PROVIDED INFORMATION
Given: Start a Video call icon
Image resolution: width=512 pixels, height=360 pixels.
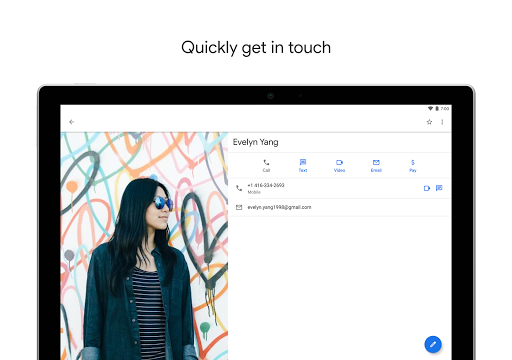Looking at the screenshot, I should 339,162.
==
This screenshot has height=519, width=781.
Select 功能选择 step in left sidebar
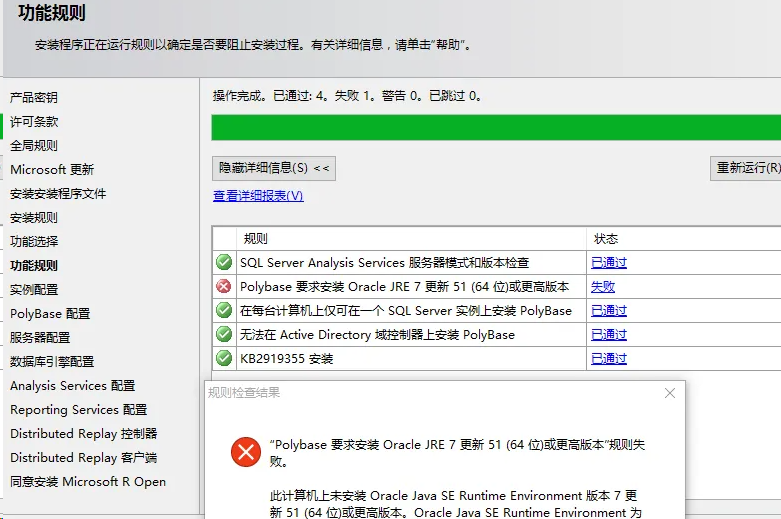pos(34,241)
...
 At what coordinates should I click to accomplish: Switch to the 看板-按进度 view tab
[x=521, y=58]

GIVEN EXERCISE
From the entries above, select each line that contains the string "height", treating uppercase and lowercase letters as distinct.

OUTPUT FOR THIS TASK
Image resolution: width=512 pixels, height=360 pixels.
This screenshot has height=519, width=781.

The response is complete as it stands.